Patients with bilateral pleural effusions may benefit therapeutically from the removal of fluid from both hemi-thoraces. Conventional wisdom dictates that thoracentesis should be performed on one side at a time when bilateral effusions are present, likely from fear of causing bilateral pneumothoraces or other complications. No study has examined the safety of performing concurrent bilateral thoracentesis.
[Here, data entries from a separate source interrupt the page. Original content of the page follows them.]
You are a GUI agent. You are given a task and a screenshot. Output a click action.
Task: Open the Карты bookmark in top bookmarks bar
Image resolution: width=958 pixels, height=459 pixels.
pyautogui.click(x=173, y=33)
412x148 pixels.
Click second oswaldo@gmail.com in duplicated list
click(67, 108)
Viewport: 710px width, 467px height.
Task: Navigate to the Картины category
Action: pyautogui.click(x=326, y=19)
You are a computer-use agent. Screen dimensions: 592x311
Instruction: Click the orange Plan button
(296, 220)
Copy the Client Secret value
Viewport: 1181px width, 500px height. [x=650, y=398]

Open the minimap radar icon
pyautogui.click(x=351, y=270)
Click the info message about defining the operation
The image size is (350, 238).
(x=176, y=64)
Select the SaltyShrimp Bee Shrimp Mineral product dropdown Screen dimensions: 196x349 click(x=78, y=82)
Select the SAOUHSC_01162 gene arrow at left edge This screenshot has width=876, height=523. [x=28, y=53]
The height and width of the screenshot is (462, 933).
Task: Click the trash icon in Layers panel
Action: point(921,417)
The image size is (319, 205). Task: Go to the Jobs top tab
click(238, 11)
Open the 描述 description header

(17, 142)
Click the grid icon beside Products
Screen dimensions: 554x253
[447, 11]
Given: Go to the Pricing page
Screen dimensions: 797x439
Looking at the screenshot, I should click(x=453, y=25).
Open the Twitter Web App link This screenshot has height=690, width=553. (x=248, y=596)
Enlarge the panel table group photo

In this observational study we characterized the nature, characteristics, and etiologies of the bilateral effusions. We examined factors associated with the occurrence of bilateral malignant effusions. We also report on rate of complications subsequent to concurrent bilateral thoracentesis in both spontaneously breathing and mechanically ventilated patients.

Materials and methods

This was a prospective cohort study conducted at Yale-New Haven Hospital, a tertiary care medical center. Approval for this study was obtained by the Institutional Review Board. The Thoracic Interventional Program (TIP) is routinely consulted to perform diagnostic and therapeutic thoracenteses for both inpatients and outpatients with pleural effusions. Inpatients were typically on medical floors or in the medical intensive care unit (MICU) rather than surgical floors. When bilateral effusions were present, both hemithoraces were sampled at the same time and fluid was removed until no further drainage occurred. All patients who underwent bilateral thoracentesis between July of 2009 and November 2010 were included after obtaining informed consent. Ultrasound (SonoSite S-ICU, Bothell, WA) was used to identify both effusions and to distinguish the fluid from the surrounding structures, including the lungs, diaphragm and subdiaphragmatic structures. Marks were placed to identify the locations of pleural effusion, with the procedure typically performed posteriorly or along the lateral chest wall. In all awake and cooperative patients, including those who were mechanically ventilated, the procedure was performed with the patient sitting upright and leaning over a table. In those patients who were mechanically ventilated and unable to follow instructions, or in those unable to sit upright, the head of the bed was elevated to 45° and the bilateral thoracenteses were performed from a lateral position.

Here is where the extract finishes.